Viewing a single comment thread. View all comments

SleekEagle OP t1_itwepjh wrote

u/Serverside There are a few things to note here.

First, The non-stochasticity allows for likelihood evaluation. Second, it allows for the authors to use ODE solvers (RK45 in the case of PFGMs) instead of SDE solvers, potentially combined with an application-specific method like Langevin MCMC for score-based models. Further, for diffusion there are many discrete time steps that need to be evaluated in series (at least for the usual discrete time diffusion models). The result is that PFGMs are faster than these stochastic methods. Lastly, the particular ODE for PFGMs has weaker norm-time correlation than other ODEs, in turn making the sampling more robust.

As for the deterministic mapping, it is actually the reason (at least in part) that e.g. interpolations work for PFGMs. The mapping is a continuous transformation, mapping "near points to near points" by definition. I think the determinism ensures that interpolated paths in the latent space will transform to a well-behaved path in the data space, whereas a stochastic element would very likely break this path. The stochasticity in VAEs is useful to learn parameters of a distribution and is required to sample from this distribution, but once the point is sampled it is (usually) deterministically mapped back to the data space iirc.

20

Serverside t1_itwm4o3 wrote

I see. Thanks for the in depth response, and your answers make sense. The last follow up question I have is: Do PFGMs preserve the distribution of the data, or since it is transformed to a uniform distribution, is the original distribution of the data lost?

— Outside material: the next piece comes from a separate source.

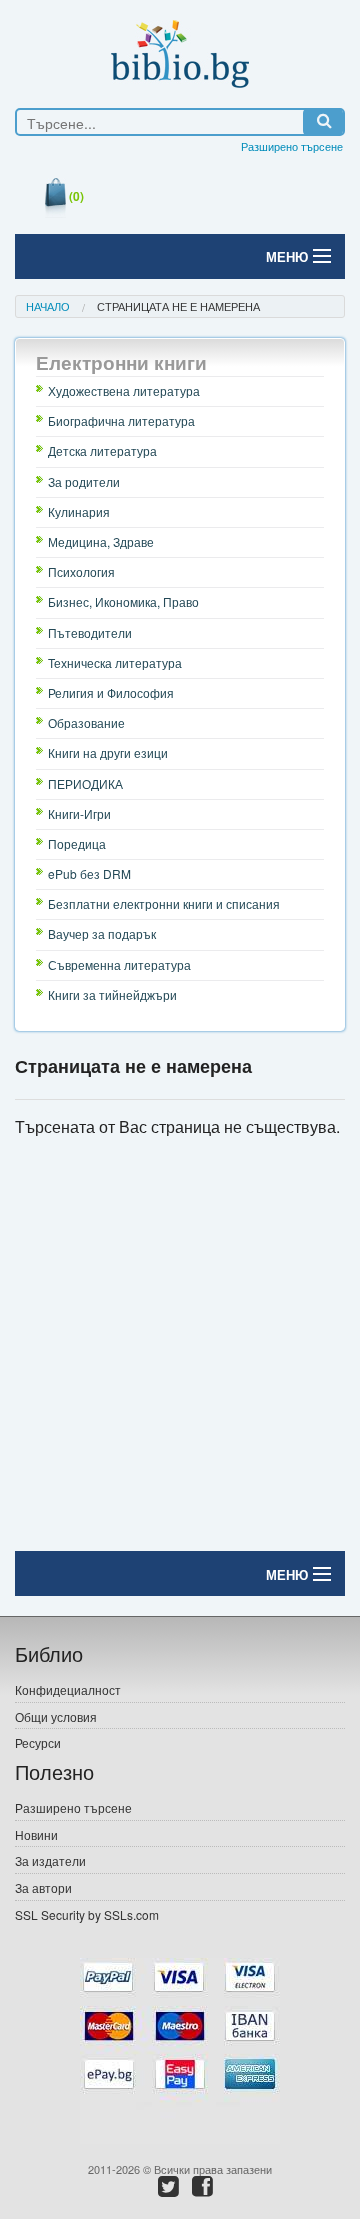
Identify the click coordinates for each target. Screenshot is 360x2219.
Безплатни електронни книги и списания (164, 903)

I know the other stochastic generative models usually try to match or preserve the distribution of data. Maybe you also somewhat answered this already in your second paragraph, but I just wanted to make sure I understood.

Again, your blog and code look neat. I look forward to toying with them on some data of my own.

7

SleekEagle OP t1_itxpvth wrote

My pleasure! I'm not sure I understand exactly what you're asking, could you try to rephrase it? In particular, I'm not sure what you mean by preservation of the data distribution.

Maybe this will help answer: Given an exact Poisson field generated by a continuous data distribution, PFGMs provide an exact deterministic mapping to/from a uniform hemisphere. While we do not know this Poisson field exactly, we can estimate given many data points sampled from the distribution. PFGMs therefore provide a deterministic mapping between the uniform hemisphere and the distribution that corresponds to the learned empirical field, but not exactly to the data distribution itself. Given a lot of data, though, we expect this approximate distribution to be very close to the true distribution (universal to all generative models)

Thanks for reading! I did have a little trouble getting the repo working on my local machine, so I might expect some trouble if I were you. I reached out to the authors while writing this article and I believe they are planning on continuing research into PFGMs, so don't forget to keep an eye out for future developments!

10

Serverside t1_itxsq3p wrote

Yeah you essentially answered what I was asking. I was basically asking if the output of a trained PFGM matched (or closely estimated) the empirical distribution of the training data. Since the end product of the “diffusion” was said to be a uniform distribution and the equations were ODEs not SDEs, I was having trouble wrapping my head around how the PFGM could be empirically matching the distribution. Thanks for answering all the questions!

5

SleekEagle OP t1_itzjvvo wrote

Got it! Yeah the ultimate crux of it is the proof that any continuous compact distribution has a field that approaches uniform flux density at infinity

4